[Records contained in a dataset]
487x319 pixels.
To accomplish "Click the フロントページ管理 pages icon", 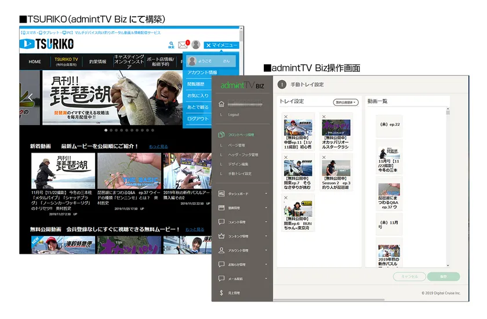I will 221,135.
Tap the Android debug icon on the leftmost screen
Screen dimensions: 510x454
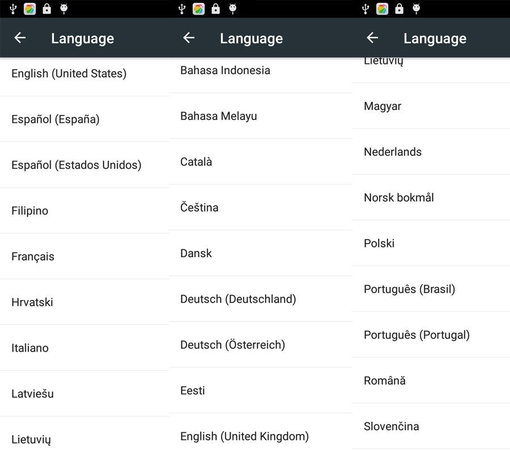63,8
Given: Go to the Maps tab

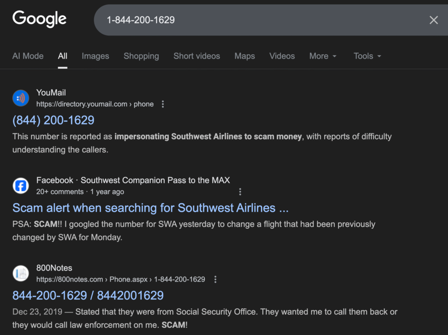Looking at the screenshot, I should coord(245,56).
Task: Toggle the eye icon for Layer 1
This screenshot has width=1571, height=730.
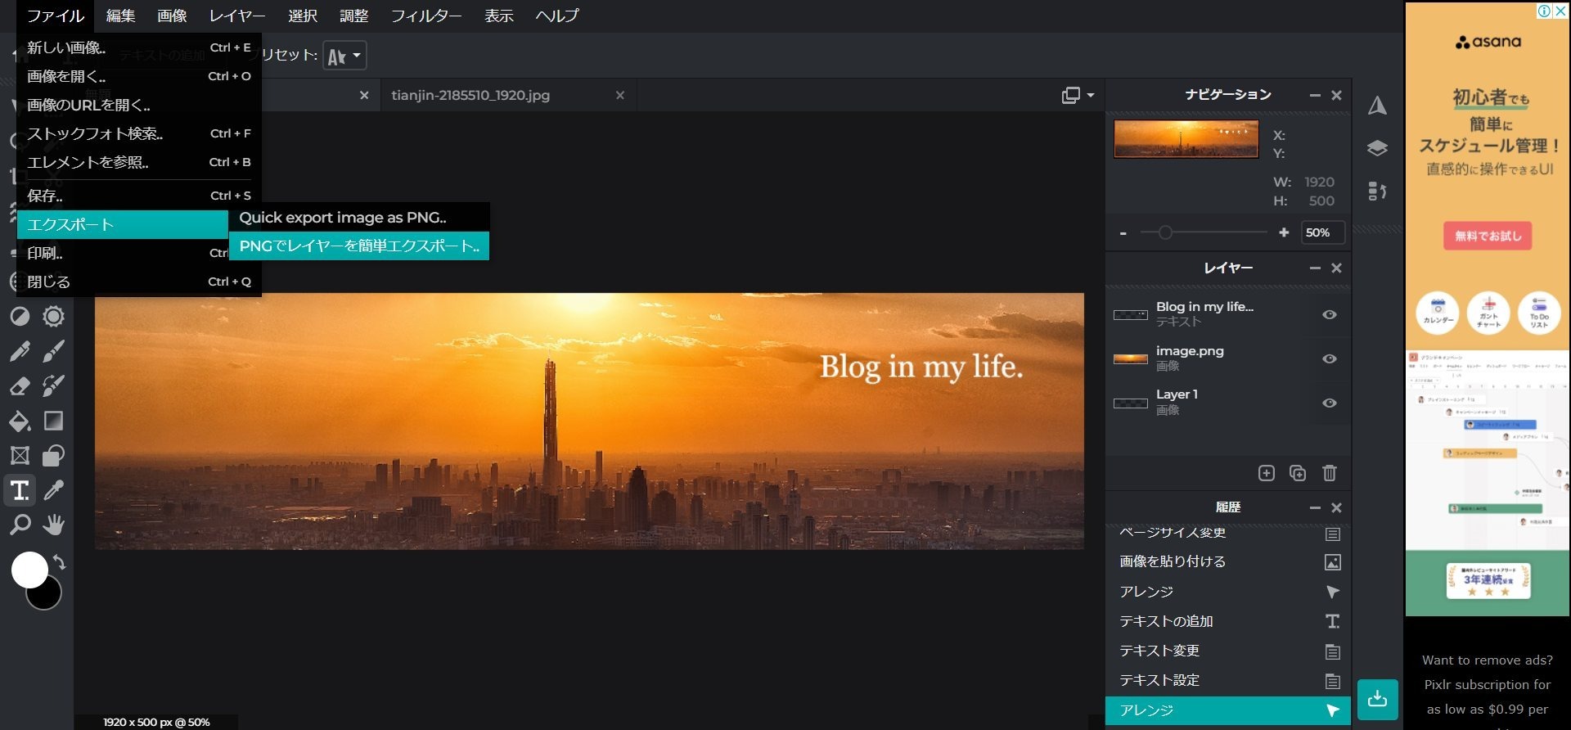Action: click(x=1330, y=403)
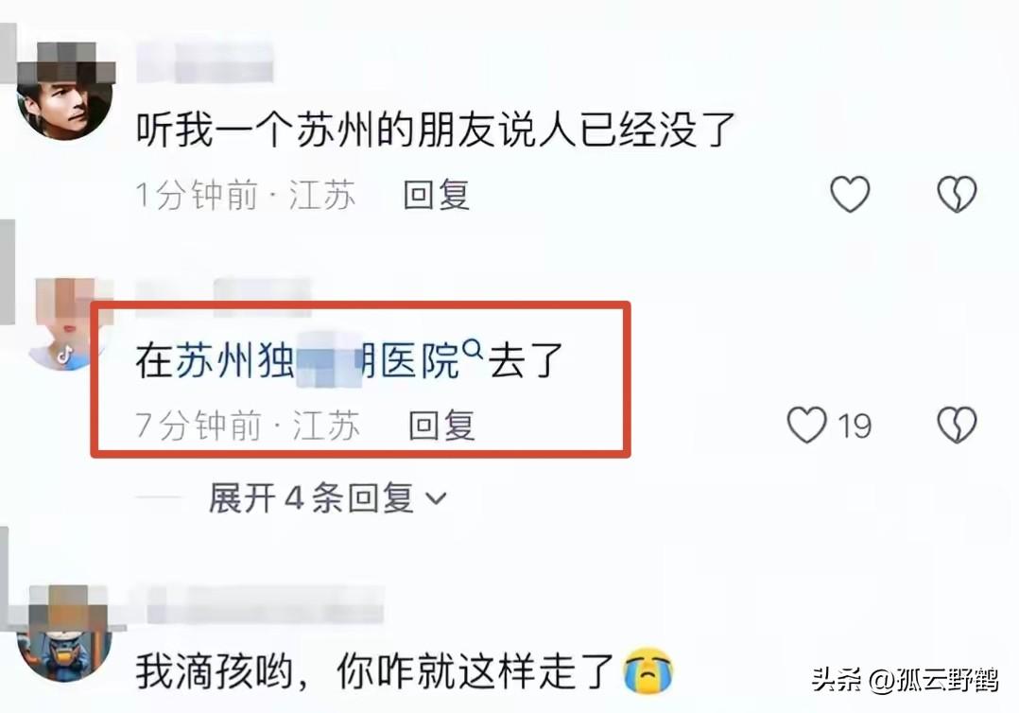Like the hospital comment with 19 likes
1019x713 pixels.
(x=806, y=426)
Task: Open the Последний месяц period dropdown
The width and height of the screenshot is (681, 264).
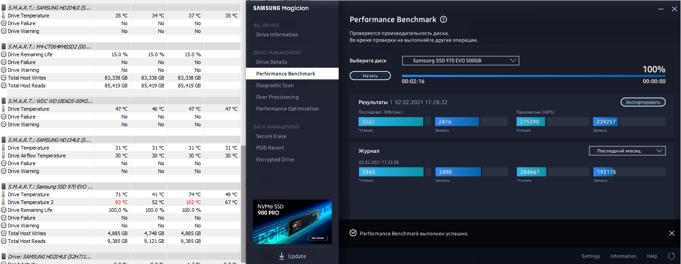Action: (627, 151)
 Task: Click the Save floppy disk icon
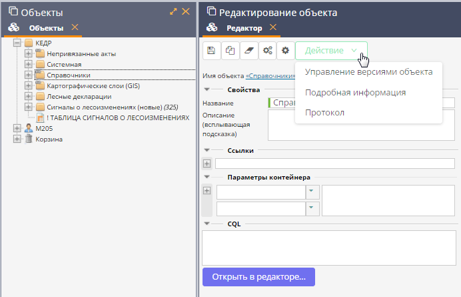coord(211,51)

### Work order
Find the line containing "This screenshot has width=1571, height=730." in the records above, then copy it and every line after it exactly, through the last one, without any pictures.

### Result of this task
This screenshot has width=1571, height=730.
Action: click(x=1330, y=403)
Like the hospital comment with 19 likes
1019x713 pixels.
(x=806, y=426)
Task: Open the Последний месяц period dropdown
The width and height of the screenshot is (681, 264).
Action: (627, 151)
 Task: Click the Save floppy disk icon
coord(211,51)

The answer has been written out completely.